The defendant, in support of his title, introduced in evidence a final judgment, dated January 14, 1928, obtained in a suit by E. B. Davis versus Anthony J. Steiner, and a portion of the record in said cause; also a deed from Paul C. Bryan, Sheriff of Broward County, dated May 7, 1927, to E. B. Davis; also deed from E. B. Davis to Mattie Mae Davis, his wife, dated May 7, 1928; also deed from Mattie Mae Davis, joined by her husband, E. B. Davis, dated May ............1928, to P. L. Hinson, defendant.

The property involved in this suit is described in the several deeds introduced by plaintiff and defendant.

The defendant, P. L. Hinson, testified in part: “I rented the land from Mr. Davis originally * * * Yes, sir, I went to farming the land under Mr. Davis.

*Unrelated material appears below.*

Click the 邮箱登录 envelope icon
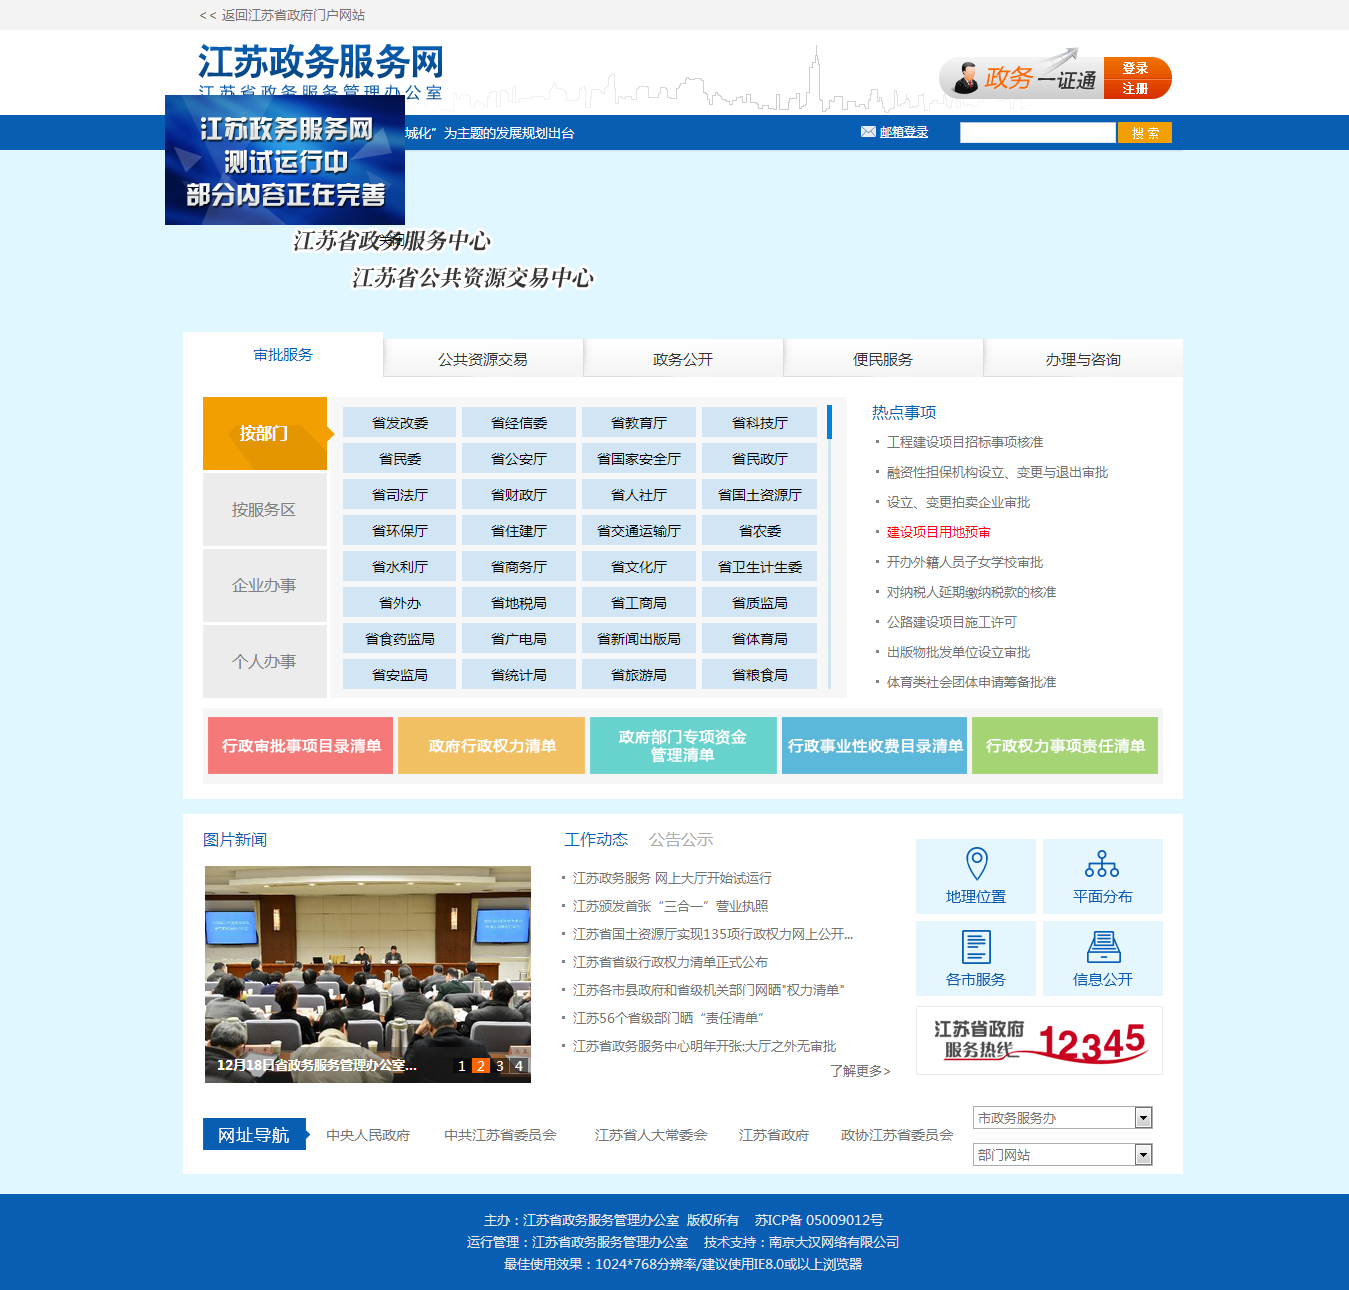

When I secured the deed I farmed it as mine.”

As stated in the brief of counsel on behalf of defendant in error, the deed from Anthony J. Steiner and wife to Ida Crawford, plaintiff, was attacked as void for three reasons, viz.:

(a) The said deed was without consideration.

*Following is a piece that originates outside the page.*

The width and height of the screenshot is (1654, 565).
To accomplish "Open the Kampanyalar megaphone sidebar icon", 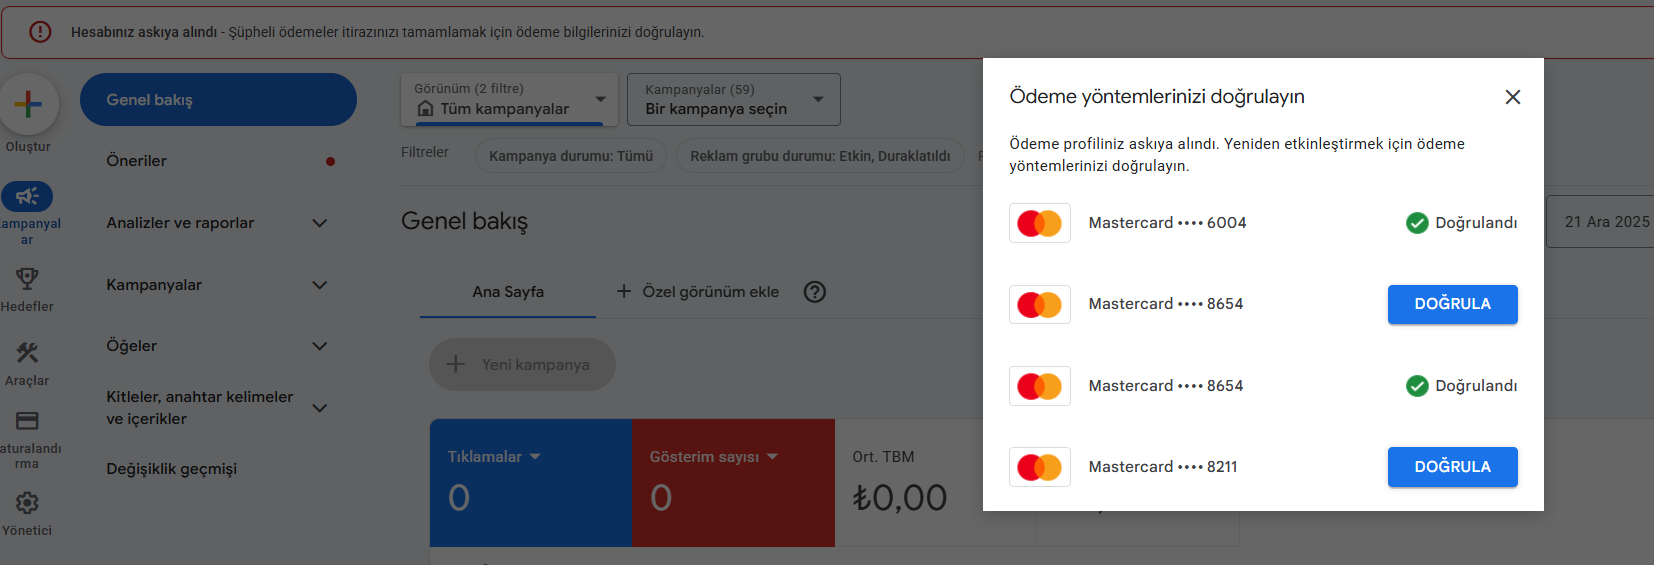I will [x=27, y=196].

(b) That said deed was in fraud of creditors.

(c) That said deed was delivered when another was in adverse possession of the land.

We have carefully considered all the evidence bearing upon these three propositions and find it wholly insufficient to support any or either one of them and feel that a dis'cussion in detail of such evidence as was offered would serve no.useful purpose.

We do not now decide whether under the general issue, without special plea, defendant may show that a deed in plaintiff’s chain of title was without consideration, and in fraud of creditors. :

It is apparent from the record in this cause that the plaintiff showed a superior legal title from the common source, E. B. Davis, and the defendant, by his own testimony, showed that he was a tenant of Mr. Davis and that he did not claim the land as his tintil he secured his deed, and it is thereby apparent that the plaintiff also showed a right of entry, and when the legal title and right of entry co-exist plaintiff should recover.

Burch v. High Springs Bank, 81 Fla. 450, 89 So. 121.

The record discloses that the probative force and weight of the evidence preponderated in favor of the plaintiff, and therefore the motion of the plaintiff to set aside the verdict and grant a new trial should have been granted.

Powell v. English, 97 Fla. 861, 122 So. 217.

Atlantic Coast Line Railway Co. v. Alverson, 95 Fla. 73, 116 So. 30.

B. L. E. Realty Co. v. Parker, 135 So. 8, 20 R. C. L. 273.

The trial court erred in denying the motion for a new trial. It therefore follows that the case should be reversed and a new trial awarded.

Reversed.

Davis, C. J., and Whitfield, Terrell, Brown and Buford, J. J., concur.